Source: Cameroon Tribune

Rudolf Dualla Manga Bell remembered

A roundtable in memory of the fallen hero took place on Tuesday December 30, 2014 in Yaounde.

100 years after the assassination of Rudolf Dualla Manga-King Bell, the hero lives on. In commemoration of the 100th anniversary, a roundtable was organised on Tuesday December 30, 2014 at the Advanced School of Mass Communication (ASMAC) in Yaounde.

Organised by the Centre for the Initiation into Douala Culture (CICD) in collaboration with ASMAC, the conference saw the participation of eminent professors from higher institutions of learning in Cameroon. The theme of the conference was “A Pluridisciplinary Appraisal of the Meaning of Life”. The different speakers at the conference threw light on the role played by “King Bell” in the construction of the nation of Cameroon.

One of the panellists, Professor Daniel Abwa, who dwelled on the topic “Death in the history of the living”, talked about historic figures in the fight for African independence.

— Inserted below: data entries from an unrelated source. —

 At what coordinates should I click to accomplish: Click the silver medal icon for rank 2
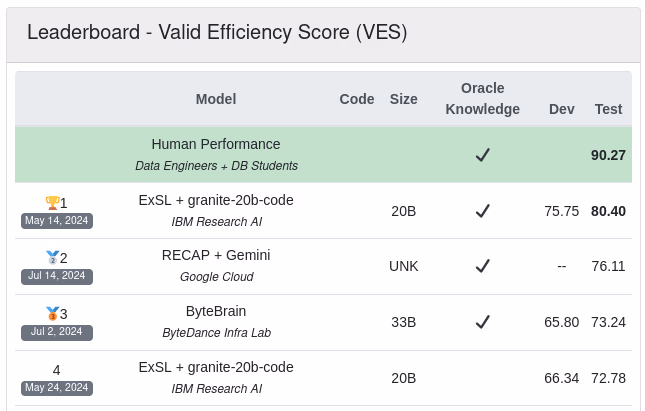52,258
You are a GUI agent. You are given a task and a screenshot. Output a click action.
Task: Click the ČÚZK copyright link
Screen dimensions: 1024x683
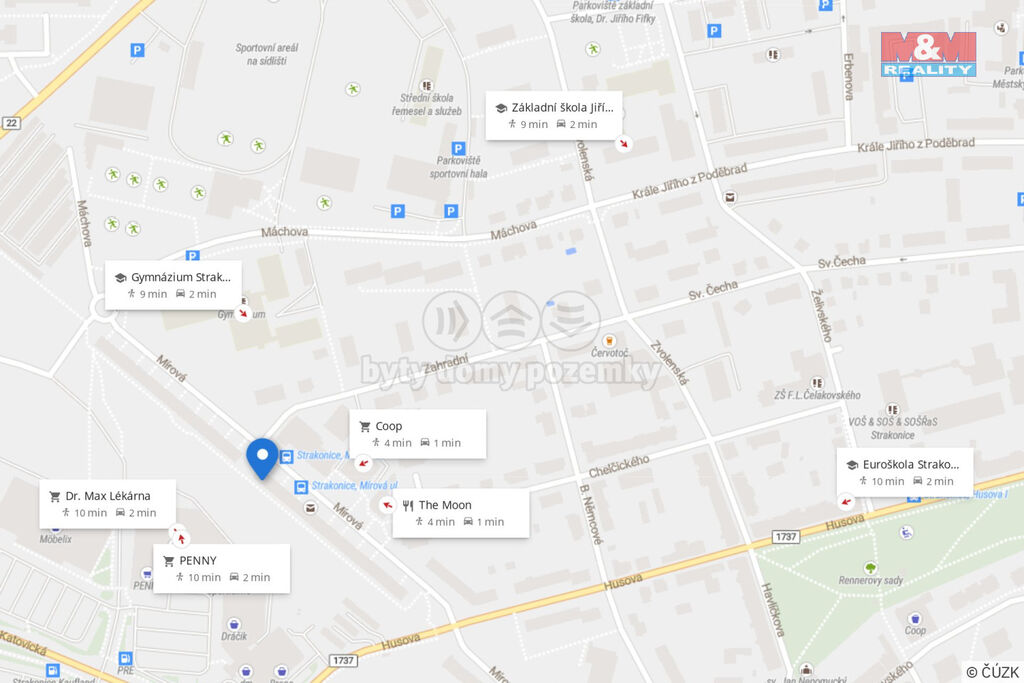pyautogui.click(x=992, y=672)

He argued that death is the end of life but not the end of history. According to him, the history of Cameroon must be able to promote heroes because they preferred to die than submit to the whites. “These heroes have left a heritage because they are like testimonies of victory in African history so that Africans can recognise their failure,” he emphasised.

Professor Mbonji Edjengele, on his part, talked on an anthropological approach for the protection of the living against the death. He said many individuals gave their lives to save others but the society contributes to their second death by neglecting them. Professor Simo later on dwelled on the culture of life while Professor Boyomo Assala talked on life at the frontier of death.

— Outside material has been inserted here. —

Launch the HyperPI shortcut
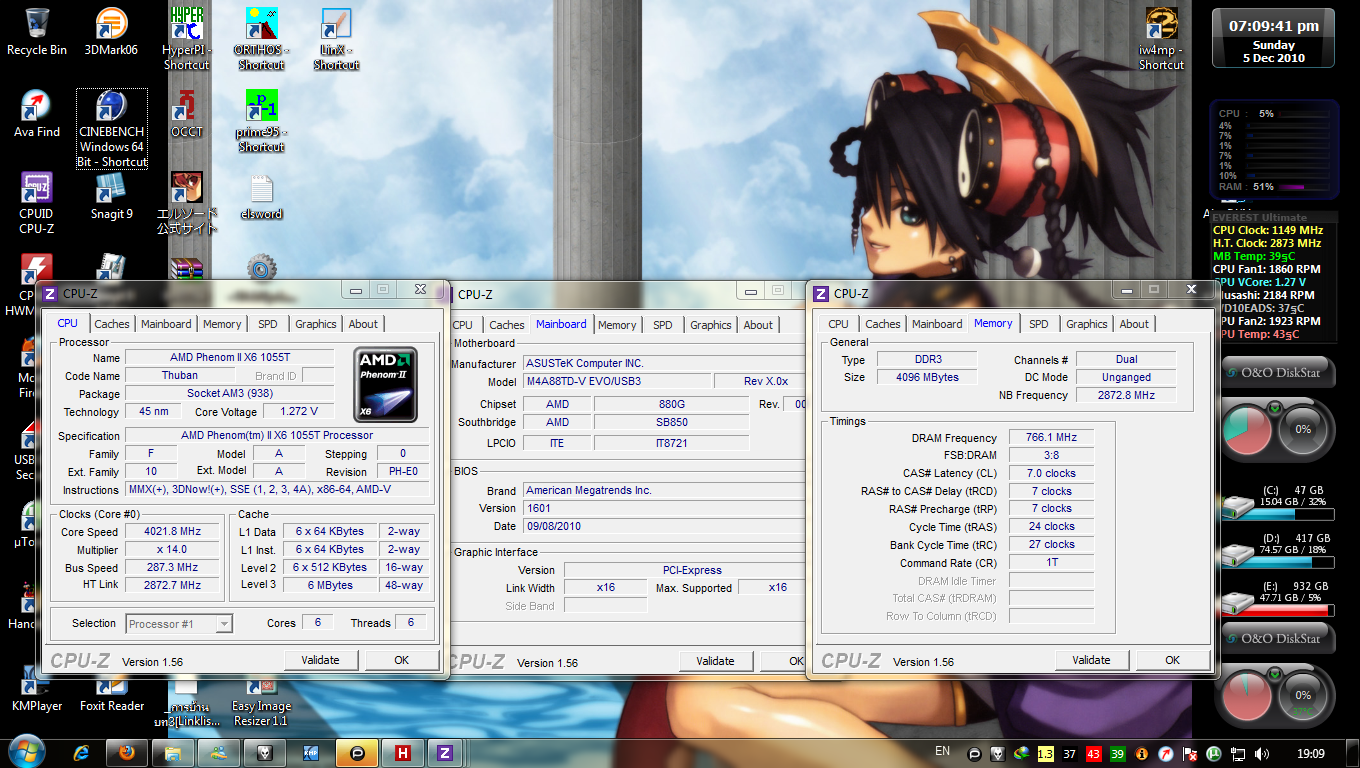This screenshot has height=768, width=1360. [186, 24]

Rudolf Dualla Manga, the “King Bell”, President of the Ngondo General Assembly of the Sawa People, at the time, was executed on August 8, 1914 by German officials in the then Kamerun for opposing an urbanisation project for the town of Douala which was called Kamerunstadt.

The project was seen by majority of the indigenous populations as a project for expropriation and racial segregation. August 8, 2014 thus marked the 100th anniversary of the death by hanging and which was seen as a sign of breakthrough for battles which led many African countries to defend their identity, autonomy and their territory.

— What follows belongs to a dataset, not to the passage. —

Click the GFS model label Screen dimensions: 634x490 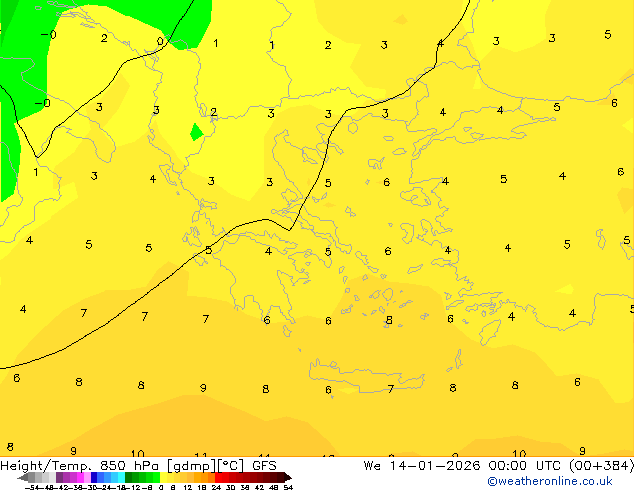[264, 465]
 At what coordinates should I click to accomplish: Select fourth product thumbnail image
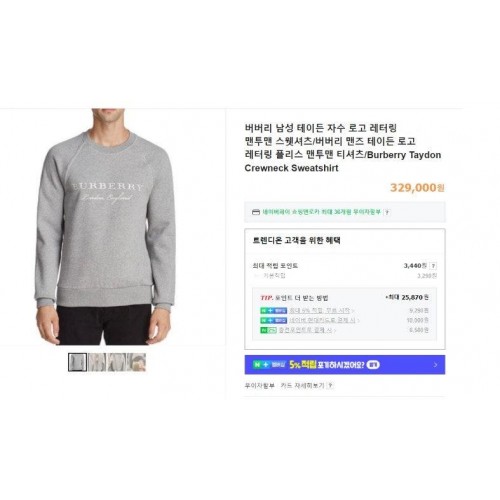pyautogui.click(x=136, y=362)
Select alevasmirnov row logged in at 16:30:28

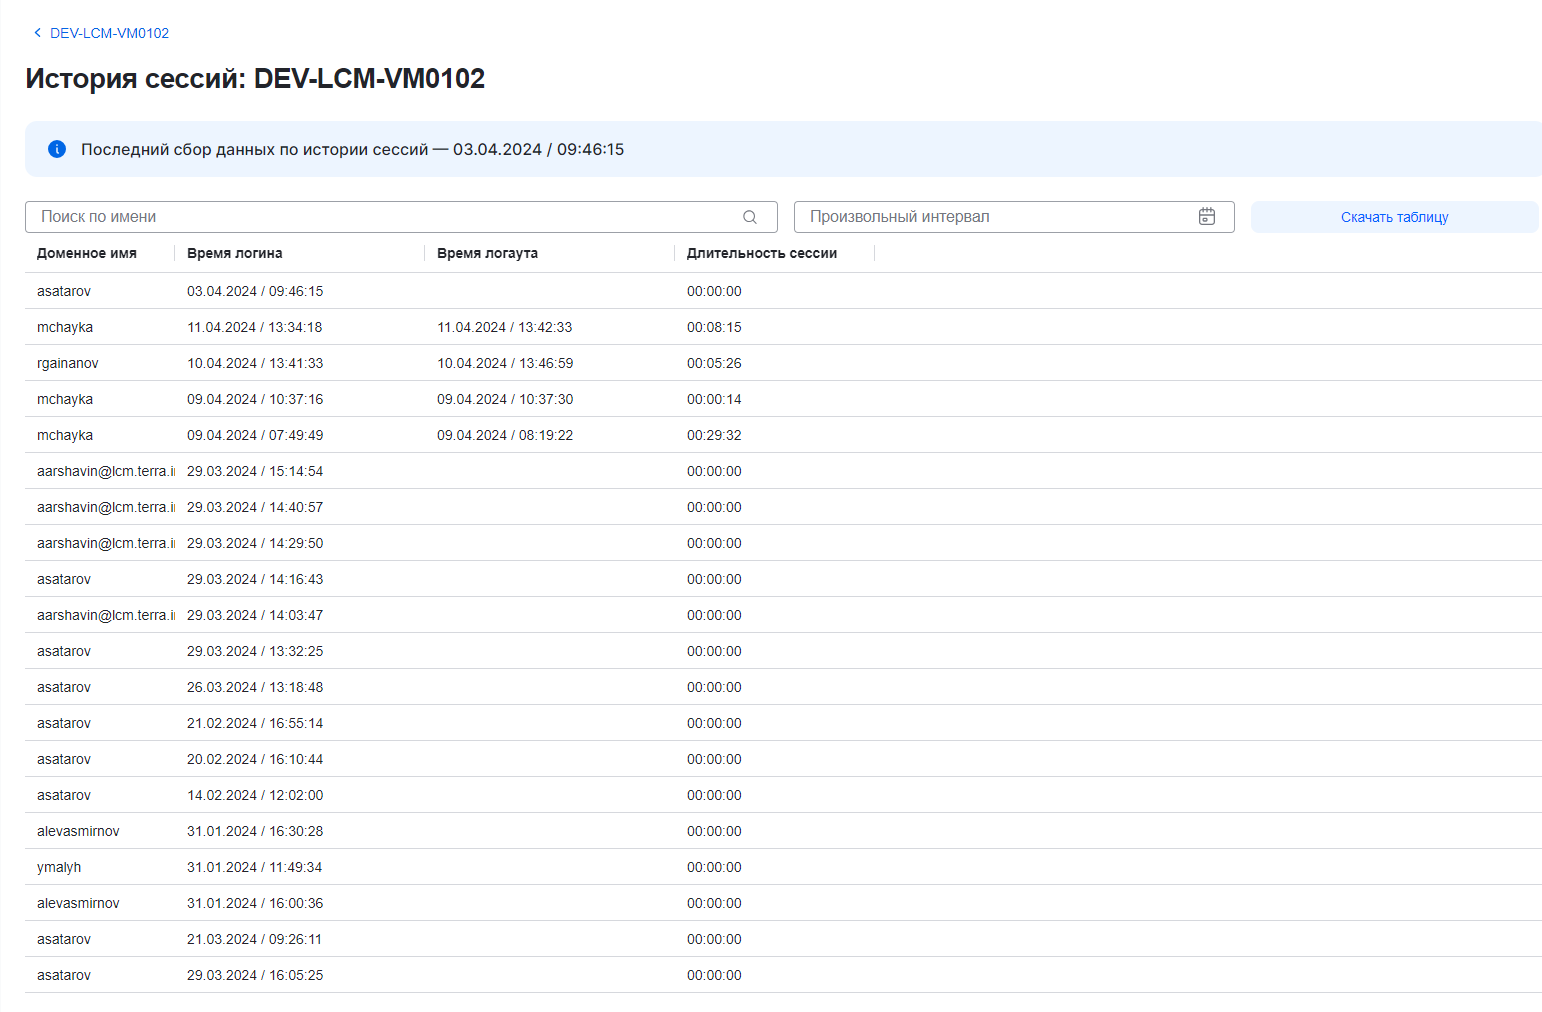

The commemoration of the 100th anniversary of Rudolf Dualla Manga’s death gave a fertile ground to examine the manner in which the physical suppression of heroes such as Rudolf Dualla Manga Bell, Martin Paul Samba and others was carried out and the impact of their deaths in the progressive dissolution of colonial rule. The roundtable took place in the presence of the Minister of State for Justice and Keeper of the Seals, Laurent Esso.